Exercise brief: Pick each line containing the word "computer" out of the data below.

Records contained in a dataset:
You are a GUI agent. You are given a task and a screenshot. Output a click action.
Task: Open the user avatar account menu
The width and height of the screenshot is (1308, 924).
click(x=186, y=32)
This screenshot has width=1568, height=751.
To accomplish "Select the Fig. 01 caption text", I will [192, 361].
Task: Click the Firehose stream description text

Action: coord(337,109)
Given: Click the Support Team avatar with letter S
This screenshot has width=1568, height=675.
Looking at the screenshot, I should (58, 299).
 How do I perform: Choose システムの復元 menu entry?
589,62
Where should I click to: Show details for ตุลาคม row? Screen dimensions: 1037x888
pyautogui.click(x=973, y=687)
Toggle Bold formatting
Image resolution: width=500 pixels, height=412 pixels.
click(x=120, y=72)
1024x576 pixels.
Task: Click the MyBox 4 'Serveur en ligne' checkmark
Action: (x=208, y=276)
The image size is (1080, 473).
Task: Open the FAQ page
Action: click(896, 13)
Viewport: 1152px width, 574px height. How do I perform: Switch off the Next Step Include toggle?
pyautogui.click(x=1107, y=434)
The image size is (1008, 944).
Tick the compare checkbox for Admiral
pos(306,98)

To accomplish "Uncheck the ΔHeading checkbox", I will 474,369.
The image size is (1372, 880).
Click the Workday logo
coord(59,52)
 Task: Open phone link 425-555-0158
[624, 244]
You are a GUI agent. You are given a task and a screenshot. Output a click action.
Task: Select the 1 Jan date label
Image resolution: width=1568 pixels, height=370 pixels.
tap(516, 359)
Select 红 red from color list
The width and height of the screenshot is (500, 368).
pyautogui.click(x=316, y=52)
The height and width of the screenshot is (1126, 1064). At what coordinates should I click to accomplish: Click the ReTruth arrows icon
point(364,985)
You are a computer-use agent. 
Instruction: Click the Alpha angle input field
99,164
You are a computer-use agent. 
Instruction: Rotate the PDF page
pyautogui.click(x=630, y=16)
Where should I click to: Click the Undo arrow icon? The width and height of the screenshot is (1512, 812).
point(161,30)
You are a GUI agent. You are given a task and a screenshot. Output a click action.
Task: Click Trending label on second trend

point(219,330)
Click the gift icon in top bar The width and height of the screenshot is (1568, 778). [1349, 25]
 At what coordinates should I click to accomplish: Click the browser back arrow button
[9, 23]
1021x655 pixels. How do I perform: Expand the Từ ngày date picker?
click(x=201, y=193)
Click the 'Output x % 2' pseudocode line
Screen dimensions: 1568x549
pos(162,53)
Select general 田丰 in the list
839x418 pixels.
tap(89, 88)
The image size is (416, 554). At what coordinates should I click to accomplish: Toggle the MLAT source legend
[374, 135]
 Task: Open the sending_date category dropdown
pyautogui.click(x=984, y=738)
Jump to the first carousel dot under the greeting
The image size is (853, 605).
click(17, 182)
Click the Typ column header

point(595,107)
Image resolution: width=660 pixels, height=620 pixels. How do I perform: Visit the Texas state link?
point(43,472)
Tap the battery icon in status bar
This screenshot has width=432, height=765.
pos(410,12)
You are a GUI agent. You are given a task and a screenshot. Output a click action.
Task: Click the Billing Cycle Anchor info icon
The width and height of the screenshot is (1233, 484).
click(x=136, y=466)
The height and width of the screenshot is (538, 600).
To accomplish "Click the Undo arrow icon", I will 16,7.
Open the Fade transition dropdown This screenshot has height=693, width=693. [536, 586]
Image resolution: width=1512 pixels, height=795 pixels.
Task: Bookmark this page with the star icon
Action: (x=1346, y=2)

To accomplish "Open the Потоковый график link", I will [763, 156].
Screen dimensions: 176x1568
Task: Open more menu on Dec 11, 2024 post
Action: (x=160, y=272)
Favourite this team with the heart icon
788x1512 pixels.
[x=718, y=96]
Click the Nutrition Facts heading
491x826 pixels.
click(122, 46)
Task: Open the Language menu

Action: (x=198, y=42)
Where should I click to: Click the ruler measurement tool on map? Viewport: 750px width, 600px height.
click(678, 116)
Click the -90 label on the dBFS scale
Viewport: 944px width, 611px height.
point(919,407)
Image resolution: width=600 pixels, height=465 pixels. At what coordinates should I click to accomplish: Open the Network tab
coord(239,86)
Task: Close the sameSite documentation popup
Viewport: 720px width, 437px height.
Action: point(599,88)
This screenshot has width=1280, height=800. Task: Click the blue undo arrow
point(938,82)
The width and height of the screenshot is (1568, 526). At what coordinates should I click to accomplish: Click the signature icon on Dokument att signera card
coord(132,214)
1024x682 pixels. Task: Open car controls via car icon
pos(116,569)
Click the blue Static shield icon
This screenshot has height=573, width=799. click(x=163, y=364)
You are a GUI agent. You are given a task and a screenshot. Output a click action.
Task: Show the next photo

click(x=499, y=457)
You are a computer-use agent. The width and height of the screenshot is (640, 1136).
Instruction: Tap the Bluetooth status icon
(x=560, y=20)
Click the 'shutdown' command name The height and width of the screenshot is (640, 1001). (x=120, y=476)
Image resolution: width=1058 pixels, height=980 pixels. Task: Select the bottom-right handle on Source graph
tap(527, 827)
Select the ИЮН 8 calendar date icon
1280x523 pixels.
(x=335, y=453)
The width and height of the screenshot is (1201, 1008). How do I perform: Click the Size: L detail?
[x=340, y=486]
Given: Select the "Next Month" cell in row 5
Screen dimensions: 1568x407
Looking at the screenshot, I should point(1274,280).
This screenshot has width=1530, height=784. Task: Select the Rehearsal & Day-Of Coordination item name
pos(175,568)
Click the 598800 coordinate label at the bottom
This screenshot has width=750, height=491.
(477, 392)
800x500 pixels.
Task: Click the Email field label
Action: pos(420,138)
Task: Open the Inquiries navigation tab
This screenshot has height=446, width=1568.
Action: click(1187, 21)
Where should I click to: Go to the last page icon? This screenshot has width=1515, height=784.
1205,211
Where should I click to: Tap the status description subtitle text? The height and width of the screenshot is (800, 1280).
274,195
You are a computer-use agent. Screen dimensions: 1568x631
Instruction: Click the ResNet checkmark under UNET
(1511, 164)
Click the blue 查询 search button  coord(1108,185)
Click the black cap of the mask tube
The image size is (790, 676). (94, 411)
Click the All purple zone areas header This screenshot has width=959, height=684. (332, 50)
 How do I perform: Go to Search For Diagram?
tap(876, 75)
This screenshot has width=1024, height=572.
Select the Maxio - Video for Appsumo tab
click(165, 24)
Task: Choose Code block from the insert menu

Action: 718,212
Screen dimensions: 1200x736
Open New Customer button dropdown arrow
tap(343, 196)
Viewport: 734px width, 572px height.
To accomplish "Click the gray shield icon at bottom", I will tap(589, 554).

Final answer:
You are a computer-use agent. 
You are a computer-use agent. 
You are a computer-use agent. The width and height of the screenshot is (640, 1136).
You are a computer-use agent. Screen dimensions: 1568x631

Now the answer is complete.